**Data:**
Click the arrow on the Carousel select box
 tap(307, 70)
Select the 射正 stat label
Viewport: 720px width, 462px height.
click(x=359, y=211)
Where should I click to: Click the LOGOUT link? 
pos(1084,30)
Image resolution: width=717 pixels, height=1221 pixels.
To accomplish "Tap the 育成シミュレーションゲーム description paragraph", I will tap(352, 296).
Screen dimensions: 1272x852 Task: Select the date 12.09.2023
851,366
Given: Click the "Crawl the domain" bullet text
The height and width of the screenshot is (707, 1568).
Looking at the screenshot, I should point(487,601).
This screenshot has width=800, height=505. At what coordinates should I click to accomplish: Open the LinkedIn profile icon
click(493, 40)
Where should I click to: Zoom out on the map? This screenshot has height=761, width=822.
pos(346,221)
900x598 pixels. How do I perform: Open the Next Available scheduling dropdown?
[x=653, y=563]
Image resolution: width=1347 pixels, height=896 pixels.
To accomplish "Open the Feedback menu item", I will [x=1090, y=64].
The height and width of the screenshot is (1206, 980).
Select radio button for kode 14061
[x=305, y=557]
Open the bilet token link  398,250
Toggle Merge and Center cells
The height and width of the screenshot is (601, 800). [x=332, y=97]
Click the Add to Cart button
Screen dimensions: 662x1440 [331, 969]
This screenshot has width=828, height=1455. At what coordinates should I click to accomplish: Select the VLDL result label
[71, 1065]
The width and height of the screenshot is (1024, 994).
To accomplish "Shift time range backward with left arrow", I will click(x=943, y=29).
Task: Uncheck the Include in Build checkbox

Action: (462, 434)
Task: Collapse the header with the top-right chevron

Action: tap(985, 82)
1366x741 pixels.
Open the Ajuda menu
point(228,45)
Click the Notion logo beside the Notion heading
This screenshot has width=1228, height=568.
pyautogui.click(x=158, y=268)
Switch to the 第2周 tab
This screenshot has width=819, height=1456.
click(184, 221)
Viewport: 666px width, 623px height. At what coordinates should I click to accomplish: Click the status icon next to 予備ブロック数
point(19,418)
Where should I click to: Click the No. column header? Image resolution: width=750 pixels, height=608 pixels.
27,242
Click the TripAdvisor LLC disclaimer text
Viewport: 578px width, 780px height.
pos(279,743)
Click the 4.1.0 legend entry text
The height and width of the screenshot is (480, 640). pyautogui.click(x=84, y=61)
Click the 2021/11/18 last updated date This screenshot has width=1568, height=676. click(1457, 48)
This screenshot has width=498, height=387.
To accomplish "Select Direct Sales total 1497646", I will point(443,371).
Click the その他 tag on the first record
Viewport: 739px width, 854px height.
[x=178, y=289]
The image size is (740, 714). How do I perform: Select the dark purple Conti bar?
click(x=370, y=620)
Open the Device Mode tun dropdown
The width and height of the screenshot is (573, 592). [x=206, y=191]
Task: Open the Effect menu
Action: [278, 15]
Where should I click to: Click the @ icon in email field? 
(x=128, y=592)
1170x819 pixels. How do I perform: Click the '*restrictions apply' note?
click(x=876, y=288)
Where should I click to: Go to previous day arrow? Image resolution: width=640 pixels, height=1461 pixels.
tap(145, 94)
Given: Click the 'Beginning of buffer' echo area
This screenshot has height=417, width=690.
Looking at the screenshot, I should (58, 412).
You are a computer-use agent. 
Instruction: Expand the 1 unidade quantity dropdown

**About this exercise:**
Please report the number of lines in the data that include "will", with no other words.

**Result of the task:**
4